Wood faced several challenges last year, many of which do not have the same impact on other categories. For one, wood can have a longer lifespan than most other flooring products. “The discretionary spending of the end user made wood flooring an unnecessary replacement because it doesn’t ugly out or wear out,” said Ed Korzcak, executive director and CEO of the National Wood Flooring Association (NWFA). Sanding and refinishing hardwood floors can make them look like new, not a viable option for the other flooring categories. For this reason, Korzcak also cited the replacement segment as slow, due to the high cost of hardwood: replacement floors tend to be less expensive.
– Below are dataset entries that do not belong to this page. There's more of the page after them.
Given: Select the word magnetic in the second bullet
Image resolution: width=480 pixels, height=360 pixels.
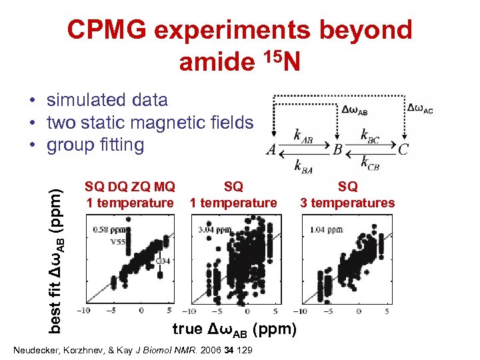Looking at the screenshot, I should pos(179,123).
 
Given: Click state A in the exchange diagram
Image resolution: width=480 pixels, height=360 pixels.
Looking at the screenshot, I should pos(271,149).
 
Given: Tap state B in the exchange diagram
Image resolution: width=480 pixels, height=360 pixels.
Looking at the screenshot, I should pos(337,149).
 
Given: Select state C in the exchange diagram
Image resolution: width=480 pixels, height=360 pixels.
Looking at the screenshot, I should pos(403,149).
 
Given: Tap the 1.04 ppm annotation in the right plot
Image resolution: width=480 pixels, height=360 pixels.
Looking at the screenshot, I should pos(325,230).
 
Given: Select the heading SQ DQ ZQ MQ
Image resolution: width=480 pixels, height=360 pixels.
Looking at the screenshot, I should pos(130,187).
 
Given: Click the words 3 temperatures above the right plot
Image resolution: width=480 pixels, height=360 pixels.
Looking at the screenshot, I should pos(347,203).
Within the category, solid and engineered hardwood suffered its own demons though both struggled with the overcapacity of lumber. Last year, 48% of wood sales were in engineered and 52% were in solid, maintaining the trend that has seen engineered continue to pick up share. Engineered finds favor in areas where climatic change is an issue, and with consumers who are environmentally conscious and prefer less real wood in the product.

“In solid you had a lot of capacity,” said Roger Farabee, vice president of Mohawk Hard Surfaces. He added, when the builder market crashed many saw mills were at capacity in both unfinished and product-fed finishing, so the pinch there was delayed. “Before companies started closing plants they reduced prices to hold onto the volume and you saw significant price erosion, more than we ever saw on the solids.”
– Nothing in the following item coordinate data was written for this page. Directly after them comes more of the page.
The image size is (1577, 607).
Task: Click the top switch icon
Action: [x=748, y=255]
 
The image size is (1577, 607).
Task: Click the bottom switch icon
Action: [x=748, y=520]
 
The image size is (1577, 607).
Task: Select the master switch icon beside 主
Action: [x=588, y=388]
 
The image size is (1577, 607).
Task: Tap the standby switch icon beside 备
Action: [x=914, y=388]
Kim Holm, president, Mannington Residential, also credited overcapacity to plummeting sales. “Demand continued to erode with the demise in new home construction and wood being so tied to that market.”

Hardwood floors in new residential construction accounted for only 26.2% of sales, or $423.7 million. The majority of business was in the replacement sector at 56.6% or $915.2 million. Commercial is still a small portion of the industry, accounting for just 8.1% of the hardwood flooring market. Of that number, $79.2 million was specified and $51.8 came courtesy of Main Street business. Miscellaneous sales accounted for the category’s remaining $147 million.

The homebuilder market was also responsible for the derivation in hardwood’s numbers by region. Areas like the mid-Atlantic fared better with $372 million in business as opposed to the East South Central region with $209 million, according to the NWFA. Similarly, the West North Central region tanked at $175 million but the East North Central rang in at $472 million. “The Southwest and Southeast were hit much harder than the Midwest, but homebuilding stopped completely in California, Las Vegas and Florida,” Korzcak said. “It still hasn’t bounced back.”

On the upside, new housing starts are expected to increase to 800,000 by the end of this year, up from 595,000 from the end of last year, according to research conducted by Fannie Mae economics and mortgage market analysis group.

The NWFA also found manufacturers, distributors and retailers redefining business to run profitably, becoming more lean and efficient. “As revenue increases, we’ll increase the bottom line,” Korzcak said. “Before, 20 cents of every dollar went to the profit line but now, 30 cents of every dollar is a profit gain.”